Multiple‐Center Cation Ordering Mitigates Voltage Decay and Hysteresis in Sodium Layered Oxides

ABSTRACT P2‐type layered oxides, as promising cathode candidates for sodium‐ion batteries (SIBs), offer high working voltage and rapid Na + transport, yet suffer from progressive voltage decay and structural instability at deep states of charge, due to detrimental P2‐O2 phase transitions and irreversible oxygen redox. Herein, we introduce a multiple‐center honeycomb ordering strategy that incorporates LiMn 6 , MgMn 6, and intrinsic NiMn 6 topology within the transition‐metal layers of P2‐Na 0.67 Ni 0.33 Mn 0.67 O 2 through rational Li/Mg co‐doping.
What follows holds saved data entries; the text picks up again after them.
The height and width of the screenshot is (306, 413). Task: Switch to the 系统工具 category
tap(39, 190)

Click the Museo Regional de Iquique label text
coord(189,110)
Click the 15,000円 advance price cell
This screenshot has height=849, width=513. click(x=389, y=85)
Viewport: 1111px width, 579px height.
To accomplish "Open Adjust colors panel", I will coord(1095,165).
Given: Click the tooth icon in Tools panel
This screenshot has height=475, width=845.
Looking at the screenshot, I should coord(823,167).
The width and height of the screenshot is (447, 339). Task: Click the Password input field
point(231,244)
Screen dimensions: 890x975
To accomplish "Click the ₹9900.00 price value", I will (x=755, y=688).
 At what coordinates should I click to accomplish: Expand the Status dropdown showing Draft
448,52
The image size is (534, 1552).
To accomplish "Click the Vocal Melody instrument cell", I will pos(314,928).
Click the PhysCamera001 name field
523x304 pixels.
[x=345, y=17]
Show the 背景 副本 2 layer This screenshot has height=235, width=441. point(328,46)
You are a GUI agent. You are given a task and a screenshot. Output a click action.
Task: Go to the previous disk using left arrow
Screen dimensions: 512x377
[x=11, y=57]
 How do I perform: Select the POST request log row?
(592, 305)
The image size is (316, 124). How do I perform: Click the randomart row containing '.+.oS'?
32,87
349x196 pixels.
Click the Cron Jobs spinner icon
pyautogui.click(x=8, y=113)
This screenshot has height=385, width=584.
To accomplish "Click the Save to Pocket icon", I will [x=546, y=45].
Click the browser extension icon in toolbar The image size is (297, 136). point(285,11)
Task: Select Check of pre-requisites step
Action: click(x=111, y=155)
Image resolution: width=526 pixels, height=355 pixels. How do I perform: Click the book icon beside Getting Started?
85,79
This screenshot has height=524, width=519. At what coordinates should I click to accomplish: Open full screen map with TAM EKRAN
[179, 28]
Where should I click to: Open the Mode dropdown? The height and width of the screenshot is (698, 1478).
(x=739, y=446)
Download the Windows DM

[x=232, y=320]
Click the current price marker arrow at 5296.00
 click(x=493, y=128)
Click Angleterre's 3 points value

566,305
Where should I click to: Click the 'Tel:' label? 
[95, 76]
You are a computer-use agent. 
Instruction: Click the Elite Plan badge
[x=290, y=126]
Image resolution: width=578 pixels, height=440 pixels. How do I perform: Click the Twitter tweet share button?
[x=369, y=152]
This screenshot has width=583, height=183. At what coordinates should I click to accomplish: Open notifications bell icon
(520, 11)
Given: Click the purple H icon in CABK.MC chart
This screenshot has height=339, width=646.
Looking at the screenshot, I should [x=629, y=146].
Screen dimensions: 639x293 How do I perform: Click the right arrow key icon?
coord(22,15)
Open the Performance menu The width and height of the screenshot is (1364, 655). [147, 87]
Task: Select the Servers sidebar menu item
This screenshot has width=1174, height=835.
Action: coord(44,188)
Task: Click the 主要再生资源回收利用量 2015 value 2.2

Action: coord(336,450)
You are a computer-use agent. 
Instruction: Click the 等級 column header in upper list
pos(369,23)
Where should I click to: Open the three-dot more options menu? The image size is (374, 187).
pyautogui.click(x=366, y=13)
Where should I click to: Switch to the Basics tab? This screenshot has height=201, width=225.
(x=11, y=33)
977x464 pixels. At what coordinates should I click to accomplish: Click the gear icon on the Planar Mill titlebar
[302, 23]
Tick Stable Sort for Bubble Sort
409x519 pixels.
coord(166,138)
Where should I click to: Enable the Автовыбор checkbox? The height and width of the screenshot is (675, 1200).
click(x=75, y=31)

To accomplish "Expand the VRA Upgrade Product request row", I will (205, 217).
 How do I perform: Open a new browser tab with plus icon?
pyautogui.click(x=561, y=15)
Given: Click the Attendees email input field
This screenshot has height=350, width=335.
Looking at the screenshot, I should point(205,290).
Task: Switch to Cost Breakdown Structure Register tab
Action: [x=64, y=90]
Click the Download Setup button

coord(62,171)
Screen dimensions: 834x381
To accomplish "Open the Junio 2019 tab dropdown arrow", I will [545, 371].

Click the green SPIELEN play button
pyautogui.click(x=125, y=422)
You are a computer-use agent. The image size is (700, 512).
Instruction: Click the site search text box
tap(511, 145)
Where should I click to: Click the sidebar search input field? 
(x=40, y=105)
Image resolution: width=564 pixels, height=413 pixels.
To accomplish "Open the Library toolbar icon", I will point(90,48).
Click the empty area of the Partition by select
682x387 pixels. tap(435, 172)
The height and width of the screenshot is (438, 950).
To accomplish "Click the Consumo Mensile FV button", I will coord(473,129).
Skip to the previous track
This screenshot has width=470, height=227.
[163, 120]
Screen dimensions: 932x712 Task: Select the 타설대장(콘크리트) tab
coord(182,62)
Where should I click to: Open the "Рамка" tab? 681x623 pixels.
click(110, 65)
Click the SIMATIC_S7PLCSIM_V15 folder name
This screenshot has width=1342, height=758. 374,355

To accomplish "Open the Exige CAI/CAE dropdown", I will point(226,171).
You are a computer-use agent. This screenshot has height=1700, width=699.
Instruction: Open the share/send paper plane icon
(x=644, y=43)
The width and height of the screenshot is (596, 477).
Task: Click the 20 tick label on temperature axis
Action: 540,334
We demonstrate that the LiMn 6 order units disperse the NiMn 6 superstructure domains to suppress long‐range phase evolution, while the MgMn 6 motifs act as nanoscale anchors to immobilize Li + within the TM slabs and prevent its migration during oxygen redox. This synergistic topological design sustains a highly reversible solid‐solution reaction over a wide voltage range of 2.0–4.5 V, with minimal voltage hysteresis and a voltage decay of 0.002 V per cycle. The resulting P2‐Na 0.76 Li 0.10 Mg 0.08 Ni 0.15 Mn 0.67 O 2 cathode delivers a high capcity of 134 mAh g −1 and retains an excellent capacity retention of 93.36% after 400 cycles, outperforming conventional analogues. These findings open a new avenue for tailoring the local structure of layered oxide cathodes to achieve voltage‐stable and high‐energy‐density SIBs.